> [Dostarczony fragment]

# prosiłem na wyjaz



## anthox

Cześć,

Ostatnie pytanie na temat tych listów.

Zdanie: "Nie wiem czyście otrzymaly ten list który *prosiłem na wyjaz*."

Myślę, że to musi być "na wyjazd," lecz mimo tego, nie rozumiem sensu zdania.

Tłumaczenie: "I don't know if you all have received the letter that I requested on (your?) departure."

Człowiek pyta, czy ktoś inny otrzymał list, który sam prosił?


----------



## zaffy

That doesn't really make any sense. Maybe "...list, w którym prosiłem (o zgodę) na wyjazd." ?

ps, why don't post that extract here


----------



## anthox

zaffy said:


> That doesn't really make any sense. Maybe "...list, w którym prosiłem (o zgodę) na wyjazd." ?

> [Do wykonania]
- a) Proszę wypisać w kolejności autorów wszystkich wpisów we fragmencie.
- b) Odpowiedz na pytania do fragmentu:
(i) Jak według anthox powinno brzmieć wyrażenie "na wyjaz"?
(ii) Jakie sformułowanie proponuje zaffy?
(iii) Jakie angielskie tłumaczenie zdania podaje anthox?
Dalszy materiał stanowi odrębną całość, niezwiązaną z fragmentem.

> [Podane informacje]

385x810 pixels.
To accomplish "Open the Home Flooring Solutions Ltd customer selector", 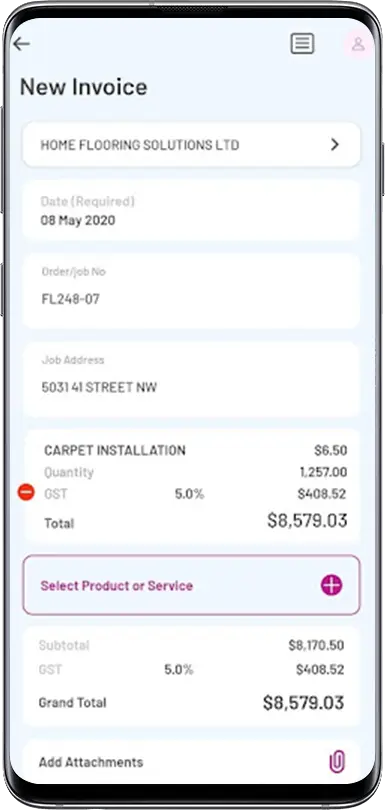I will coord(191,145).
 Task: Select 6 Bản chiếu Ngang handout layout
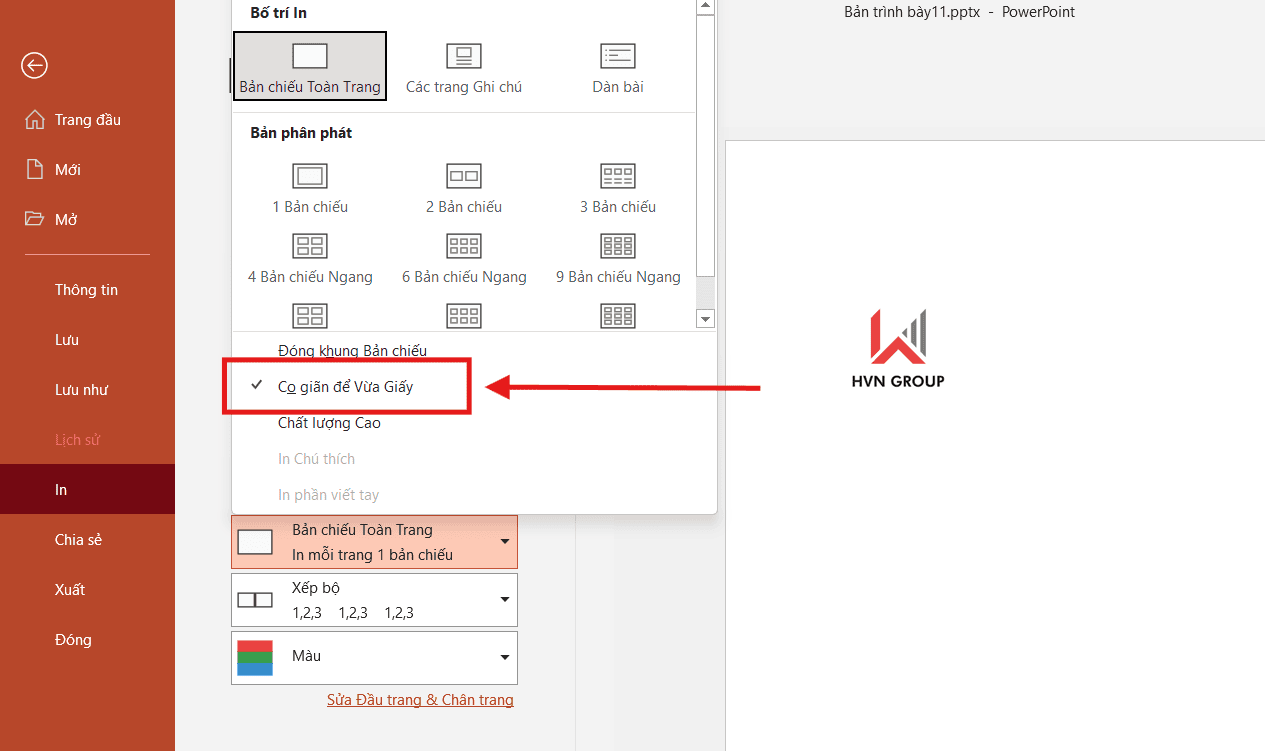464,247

> [Odpowiedzi do ćwiczenia]
- a) anthox, zaffy, anthox

- b)
(i) "na wyjazd"
(ii) "...list, w którym prosiłem (o zgodę) na wyjazd."
(iii) "I don't know if you all have received the letter that I requested on (your?) departure."